Paper No. 60-10
Presentation Time: 3:45 PM
SERIAL SAMPLING OF MAMMALIAN ENAMEL DOES NOT EQUAL SEASONAL SAMPLING
The isotopic record preserved in mammalian enamel is a key source of data for reconstructing paleoenvironments and animal behavior. Serial sampling (i.e., drilling samples of enamel at increments perpendicular to the height axis of the tooth and parallel to the occlusal plane) is a prevalent method for assessing environmental seasonality or seasonality in the feeding behavior of fossil mammals. Most such studies assume comparatively minimal time averaging; few studies have attempted to empirically determine how much time is represented in these serial samples.
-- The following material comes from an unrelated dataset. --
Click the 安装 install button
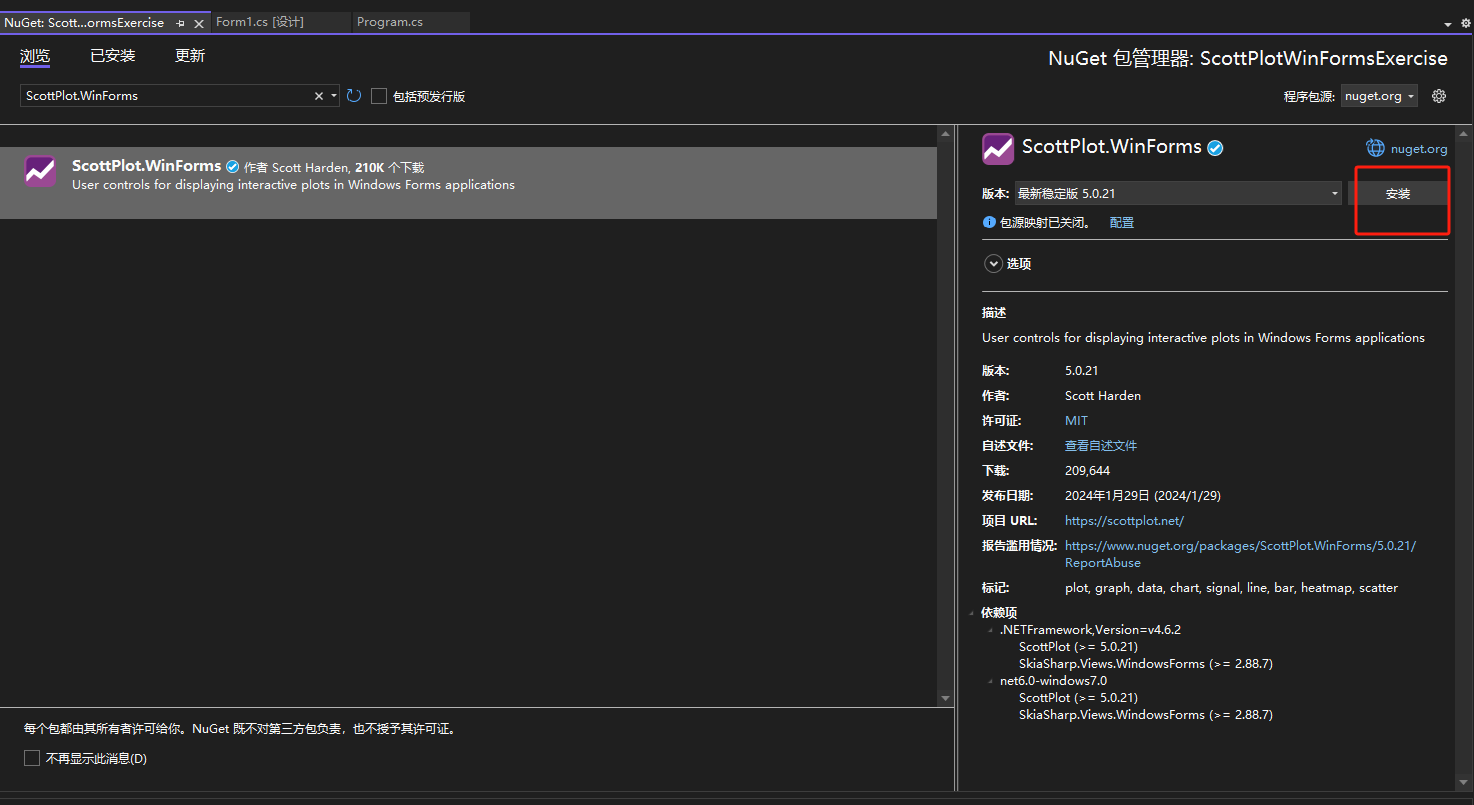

Here, we employ a novel method to determine how much time is represented by serial samples from a published data set of late Pleistocene Equus and Bison teeth from Rancho La Brea, California. In common with other such studies, the original study estimated that each sample represented approximately one month of prism formation. To test this hypothesis, specimens were microCT scanned, sampling tracks or troughs were reconstructed, and dimensions of the enamel removed were measured for 157 samples. On average, each trough was found to have been sampled to a depth that removed approximately 114 days of enamel growth, and no sample represented fewer than 57 days. The depth of the troughs was always uneven, and the deepest portions of the trough sampled > 6 months of enamel prism formation. Given this amount of time averaging, the variability observed in the published values cannot necessarily be interpreted simply as seasonal variation. The high degree of time averaging in samples can also explain the lack of variation observed in some teeth. Thus, both claims of seasonal signal or lack of a seasonal signal in the data may be a function of sampling rather than climatic or behavioral processes affecting isotopic values. Our data highlight the necessity of considering taxon-specific rates of enamel prism formation and geometry of prism growth in designing and implementing sampling schemes for isotopic studies. Enamel growth rates and prism geometry should not be inferred from isotopic values or simply assumed from overall crown growth times, when they can be measured with greater precision using standard histologic methods.